Wikipedia:Manual of Style/Glossaries/DD bug test cases

From Wikipedia, the free encyclopedia

This page provides test cases for, an explanation of, and information on working around, a long-standing MediaWiki bug with the <dd>...</dd> HTML element (the description/definition part of a description list, also known as a definition list or association list).

Overview[edit]

Due to MediaWiki's very brittle handling of HTML list structures generally (in particular, the inability to handle multiple paragraphs except under a very specific circumstance, outlined below), the ; and : wikimarkup features cannot be used to produce any but simplistic and easily-broken description lists, unlike real HTML. Some of the interrelated bug reports include: 1584 (unresolved as of September 2014), 5178 (unresolved as of September 2014), 6200, etc.

The main problem is detailed below, but there are also other problems with the wikimarkup version of definition lists. Bug reports include: 6776, 11894, and many others.[needs update]

It is unlikely that all these problems will be fixed any time within the next several years, especially as they are seen as "features" by some, including the termination of a list item by a line break. (See detailed comments in the bug reports for more information.)
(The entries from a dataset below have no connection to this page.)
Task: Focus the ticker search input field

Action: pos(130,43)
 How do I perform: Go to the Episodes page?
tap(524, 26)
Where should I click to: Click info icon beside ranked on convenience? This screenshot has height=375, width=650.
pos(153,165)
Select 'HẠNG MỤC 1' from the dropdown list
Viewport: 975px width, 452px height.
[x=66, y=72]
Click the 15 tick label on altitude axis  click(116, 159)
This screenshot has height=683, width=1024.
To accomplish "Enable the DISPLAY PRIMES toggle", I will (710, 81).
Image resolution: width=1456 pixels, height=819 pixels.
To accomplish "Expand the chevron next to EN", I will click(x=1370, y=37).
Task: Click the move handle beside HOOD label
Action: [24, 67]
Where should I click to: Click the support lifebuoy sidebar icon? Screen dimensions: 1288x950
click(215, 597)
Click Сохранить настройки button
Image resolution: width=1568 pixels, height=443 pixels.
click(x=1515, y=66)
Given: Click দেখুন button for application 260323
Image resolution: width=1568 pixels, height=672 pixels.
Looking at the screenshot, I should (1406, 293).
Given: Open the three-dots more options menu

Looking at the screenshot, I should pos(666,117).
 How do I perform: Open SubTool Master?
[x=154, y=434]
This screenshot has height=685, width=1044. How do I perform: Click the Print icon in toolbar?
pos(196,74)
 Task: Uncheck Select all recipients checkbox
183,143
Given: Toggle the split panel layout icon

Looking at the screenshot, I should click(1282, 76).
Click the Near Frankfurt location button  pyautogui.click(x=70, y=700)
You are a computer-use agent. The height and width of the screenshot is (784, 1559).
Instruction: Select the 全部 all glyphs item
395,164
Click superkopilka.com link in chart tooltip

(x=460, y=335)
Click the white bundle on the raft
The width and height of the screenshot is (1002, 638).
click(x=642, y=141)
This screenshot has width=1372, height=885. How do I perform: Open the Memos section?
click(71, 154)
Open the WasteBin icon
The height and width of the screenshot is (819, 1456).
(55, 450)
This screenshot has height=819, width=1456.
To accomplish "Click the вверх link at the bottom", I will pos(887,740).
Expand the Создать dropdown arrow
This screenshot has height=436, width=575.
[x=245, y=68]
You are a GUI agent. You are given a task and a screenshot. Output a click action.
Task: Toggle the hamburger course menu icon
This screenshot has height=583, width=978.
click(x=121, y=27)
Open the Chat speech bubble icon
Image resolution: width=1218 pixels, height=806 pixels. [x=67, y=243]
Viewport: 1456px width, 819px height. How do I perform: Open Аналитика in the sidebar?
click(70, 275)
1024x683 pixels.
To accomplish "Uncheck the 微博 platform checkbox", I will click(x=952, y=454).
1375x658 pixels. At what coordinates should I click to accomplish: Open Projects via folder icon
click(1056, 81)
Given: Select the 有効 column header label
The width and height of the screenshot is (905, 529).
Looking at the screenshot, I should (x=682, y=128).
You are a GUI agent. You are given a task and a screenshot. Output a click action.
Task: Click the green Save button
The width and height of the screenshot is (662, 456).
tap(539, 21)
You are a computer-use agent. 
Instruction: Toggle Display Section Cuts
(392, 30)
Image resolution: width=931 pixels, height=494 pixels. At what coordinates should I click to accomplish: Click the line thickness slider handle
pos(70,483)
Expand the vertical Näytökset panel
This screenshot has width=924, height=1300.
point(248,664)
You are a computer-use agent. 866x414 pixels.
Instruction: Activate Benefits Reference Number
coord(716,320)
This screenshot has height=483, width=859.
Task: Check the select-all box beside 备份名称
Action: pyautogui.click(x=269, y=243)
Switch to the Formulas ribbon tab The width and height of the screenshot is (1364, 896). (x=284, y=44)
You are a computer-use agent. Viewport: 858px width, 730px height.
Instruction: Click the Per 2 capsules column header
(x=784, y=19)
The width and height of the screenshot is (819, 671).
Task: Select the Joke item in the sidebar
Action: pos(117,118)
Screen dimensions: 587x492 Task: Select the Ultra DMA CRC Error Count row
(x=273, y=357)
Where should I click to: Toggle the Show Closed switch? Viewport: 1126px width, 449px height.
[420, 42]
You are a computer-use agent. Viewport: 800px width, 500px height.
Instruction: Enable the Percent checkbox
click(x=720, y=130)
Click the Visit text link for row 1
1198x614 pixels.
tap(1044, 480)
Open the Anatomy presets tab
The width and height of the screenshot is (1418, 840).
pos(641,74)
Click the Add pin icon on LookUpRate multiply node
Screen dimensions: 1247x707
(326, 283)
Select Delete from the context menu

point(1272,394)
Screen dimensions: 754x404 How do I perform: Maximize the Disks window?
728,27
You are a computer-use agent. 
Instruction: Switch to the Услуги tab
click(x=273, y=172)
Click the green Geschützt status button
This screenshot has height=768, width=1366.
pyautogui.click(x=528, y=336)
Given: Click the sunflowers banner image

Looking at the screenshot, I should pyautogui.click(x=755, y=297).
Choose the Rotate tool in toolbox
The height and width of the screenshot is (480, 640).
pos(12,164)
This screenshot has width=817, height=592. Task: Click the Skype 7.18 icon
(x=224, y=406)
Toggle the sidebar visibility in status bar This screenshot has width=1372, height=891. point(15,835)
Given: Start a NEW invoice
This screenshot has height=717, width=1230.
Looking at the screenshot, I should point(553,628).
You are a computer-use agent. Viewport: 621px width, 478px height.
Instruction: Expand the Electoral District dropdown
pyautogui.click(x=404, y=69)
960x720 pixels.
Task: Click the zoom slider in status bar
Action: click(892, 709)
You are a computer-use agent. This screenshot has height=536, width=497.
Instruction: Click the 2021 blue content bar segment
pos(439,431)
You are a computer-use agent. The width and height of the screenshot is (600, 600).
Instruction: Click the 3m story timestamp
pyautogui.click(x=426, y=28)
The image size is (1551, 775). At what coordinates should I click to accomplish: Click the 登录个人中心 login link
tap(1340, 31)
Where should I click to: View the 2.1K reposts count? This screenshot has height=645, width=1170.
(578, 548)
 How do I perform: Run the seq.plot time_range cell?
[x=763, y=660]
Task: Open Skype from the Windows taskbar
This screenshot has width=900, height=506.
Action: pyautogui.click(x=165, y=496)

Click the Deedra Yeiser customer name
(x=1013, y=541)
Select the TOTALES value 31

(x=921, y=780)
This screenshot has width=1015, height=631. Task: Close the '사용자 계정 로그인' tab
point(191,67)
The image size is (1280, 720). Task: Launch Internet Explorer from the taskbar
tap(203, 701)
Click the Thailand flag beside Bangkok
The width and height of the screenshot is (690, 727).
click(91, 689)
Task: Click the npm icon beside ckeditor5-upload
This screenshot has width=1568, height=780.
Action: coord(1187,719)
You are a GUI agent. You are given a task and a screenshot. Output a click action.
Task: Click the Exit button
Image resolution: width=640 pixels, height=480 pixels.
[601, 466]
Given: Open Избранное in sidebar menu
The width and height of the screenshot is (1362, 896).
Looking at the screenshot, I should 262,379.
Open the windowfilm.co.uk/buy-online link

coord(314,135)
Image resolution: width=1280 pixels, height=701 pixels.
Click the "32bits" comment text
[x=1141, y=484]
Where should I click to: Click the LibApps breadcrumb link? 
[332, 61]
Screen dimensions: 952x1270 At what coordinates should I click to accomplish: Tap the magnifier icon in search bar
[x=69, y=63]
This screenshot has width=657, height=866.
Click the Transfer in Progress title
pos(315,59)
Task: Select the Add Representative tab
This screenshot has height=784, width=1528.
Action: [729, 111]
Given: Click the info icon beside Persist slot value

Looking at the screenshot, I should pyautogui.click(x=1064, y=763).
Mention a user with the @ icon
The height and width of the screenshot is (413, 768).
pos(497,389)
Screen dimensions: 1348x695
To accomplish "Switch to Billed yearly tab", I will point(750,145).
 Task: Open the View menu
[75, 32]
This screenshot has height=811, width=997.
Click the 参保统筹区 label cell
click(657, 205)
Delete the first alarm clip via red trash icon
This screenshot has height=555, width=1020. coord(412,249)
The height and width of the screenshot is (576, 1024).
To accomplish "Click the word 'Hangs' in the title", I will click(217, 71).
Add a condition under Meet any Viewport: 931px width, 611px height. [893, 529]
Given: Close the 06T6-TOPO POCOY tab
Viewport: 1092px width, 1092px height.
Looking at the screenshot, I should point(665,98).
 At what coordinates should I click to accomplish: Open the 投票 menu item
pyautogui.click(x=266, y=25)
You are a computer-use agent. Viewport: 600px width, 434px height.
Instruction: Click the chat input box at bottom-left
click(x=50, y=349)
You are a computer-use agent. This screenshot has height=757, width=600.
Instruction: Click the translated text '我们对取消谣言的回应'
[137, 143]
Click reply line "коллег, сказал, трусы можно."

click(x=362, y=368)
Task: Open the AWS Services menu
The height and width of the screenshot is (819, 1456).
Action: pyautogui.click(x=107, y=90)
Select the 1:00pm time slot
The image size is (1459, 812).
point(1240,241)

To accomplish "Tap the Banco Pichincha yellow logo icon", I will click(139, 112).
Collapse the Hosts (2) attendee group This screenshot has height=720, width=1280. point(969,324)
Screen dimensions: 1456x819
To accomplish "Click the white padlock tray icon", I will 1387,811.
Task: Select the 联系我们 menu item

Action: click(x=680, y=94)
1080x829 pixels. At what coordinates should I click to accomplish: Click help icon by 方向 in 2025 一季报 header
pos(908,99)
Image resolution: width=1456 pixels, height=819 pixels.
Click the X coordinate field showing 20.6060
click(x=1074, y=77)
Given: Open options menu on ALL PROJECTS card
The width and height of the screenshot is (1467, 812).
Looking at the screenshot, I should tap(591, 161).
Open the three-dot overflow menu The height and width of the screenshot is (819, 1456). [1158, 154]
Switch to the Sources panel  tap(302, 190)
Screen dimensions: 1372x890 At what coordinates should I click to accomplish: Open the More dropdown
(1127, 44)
Examination of the main problem[edit]

In ; and : markup, if a single description/definition (or term, for that matter) uses multiple paragraphs, it is necessary to specify the paragraphs explicitly with a <p> or the full <p>...</p> paragraph markup, and to do so without line breaks. We cannot just do the seemingly rational thing of creating a second description line for a second paragraph, as this indicates two separate definitions, not a multi-paragraph definition, and doing this causes all sorts of problems.

Due to bugs in (or alleged features of) the MediaWiki software (see above), the paragraphs must not be separated by a newline either inside or outside of the paragraph, in wikimarkup-based list items such as descriptions/definitions:

;term 1
:<p>Part of definition of term 1.</p><p>More of definition of term 1.</p>

or more compactly:

;term 1
:Part of definition of term 1.<p>More of definition of term 1.</p>

and it is highly unlikely that any regularly edited text would retain such precious formatting for long before someone broke it. The same holds true of the use (again without linebreaks) of <br /><br />, as suggested (along with <p>...</p>) at Help:List, which leads to accessibility problems anyway: text visually broken with simply <br /> line breaks this way will not be treated as separate paragraphs by screen readers.

To be clear, this example does not work:

;term 1
:<p>
Part of the definition of term 1.
</p><p>
More of definition of term 1.
</p>

and neither does this one:

;term 1
:<p>Part of definition of term 1.</p>
<p>More of definition of term 1.</p>

nor anything like them (see test cases below).

For the same reason, if a :-initiated definition/descritption requires an indented segment, one has to use something like <span style="margin-left: 1.6em;">...</span> (1.6em is how far rightward a MediaWiki-generated list item is indented) around it to get valid code as the result, and must butt those tags against any preceding or following paragraph tags in the same definition. Trying to use <blockquote>...</blockquote> for this would be semantically wrong (unless the content actually consists of a quotation), and would still have this no-line-breaking requirement.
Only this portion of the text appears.